#### WORK TO COMPLETE:
Within the records below, reproduce without change the lines from the line that has "Task: Select the Cloud user certificate name" through the line that has "This screenshot has width=688, height=590.", and only those.

#### MATERIAL SUPPLIED:
◆ ◆ ◆

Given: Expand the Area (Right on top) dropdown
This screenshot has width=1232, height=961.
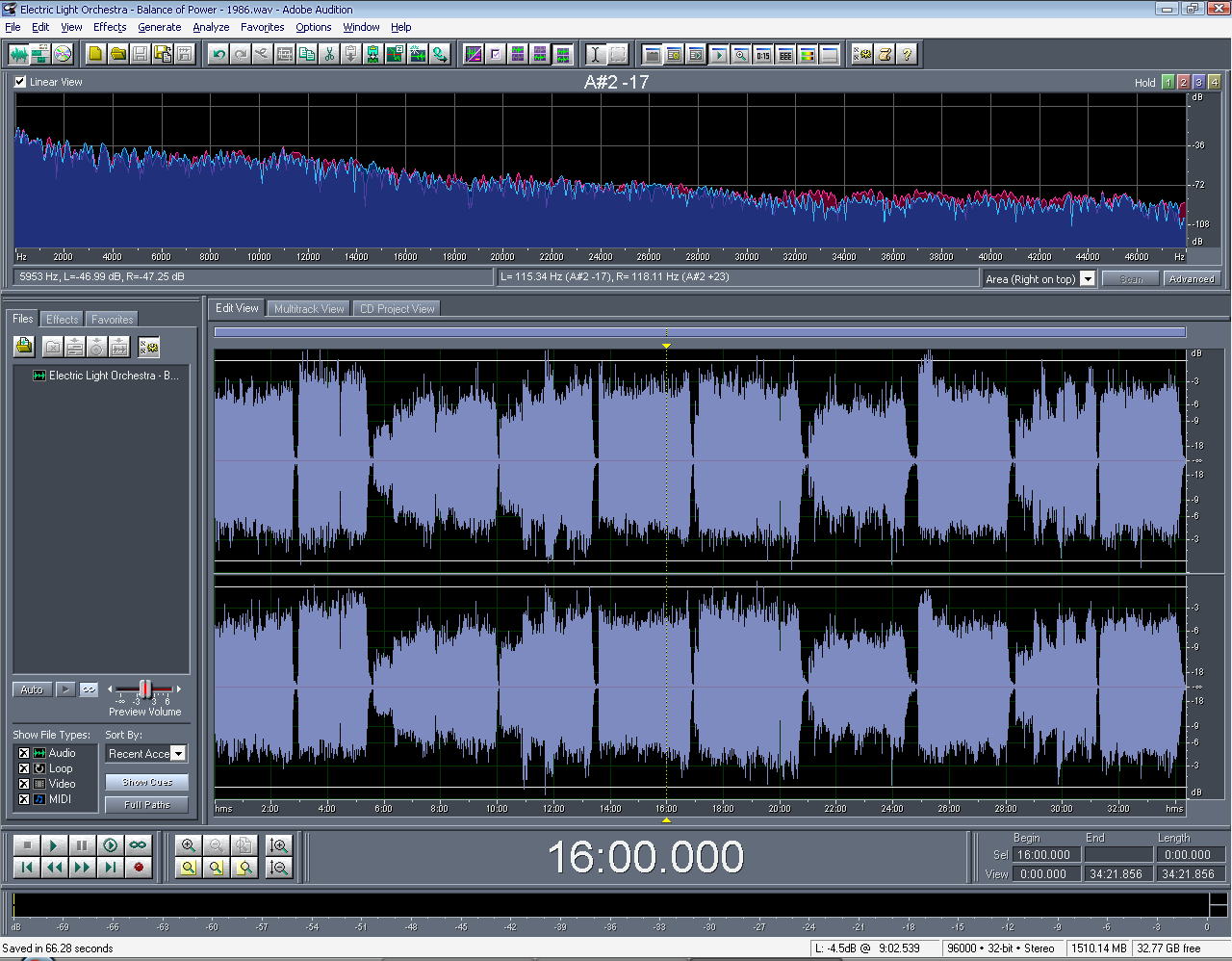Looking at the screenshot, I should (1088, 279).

◆ ◆ ◆

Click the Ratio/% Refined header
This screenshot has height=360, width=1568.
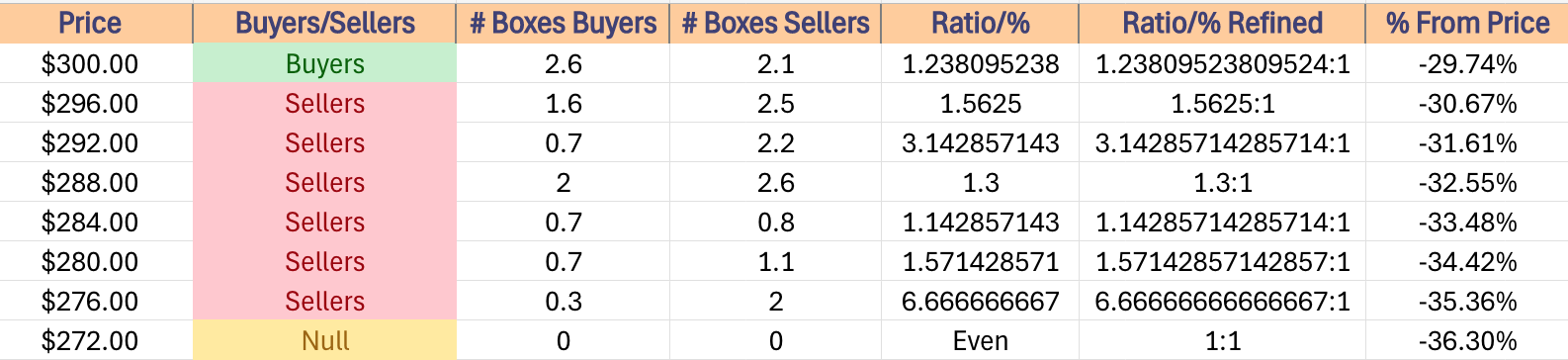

◆ ◆ ◆

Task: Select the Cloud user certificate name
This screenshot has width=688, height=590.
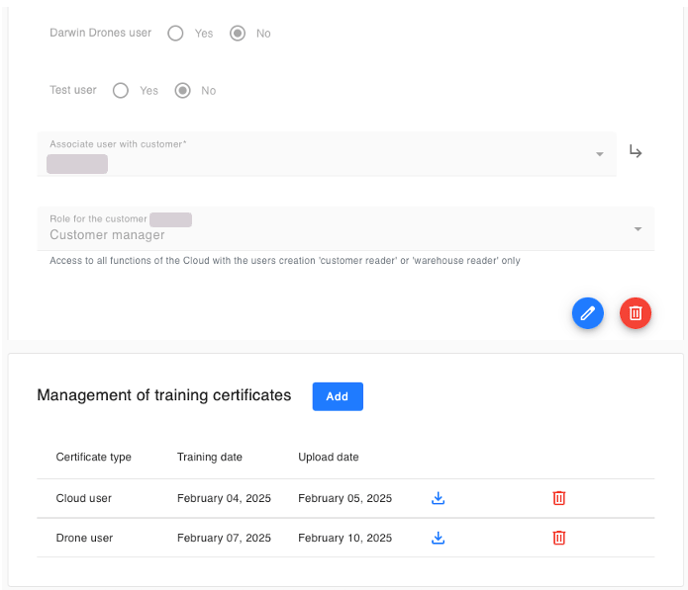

◆ ◆ ◆

#### ANSWER TO THIS EXERCISE:
Task: Select the Cloud user certificate name
This screenshot has width=688, height=590.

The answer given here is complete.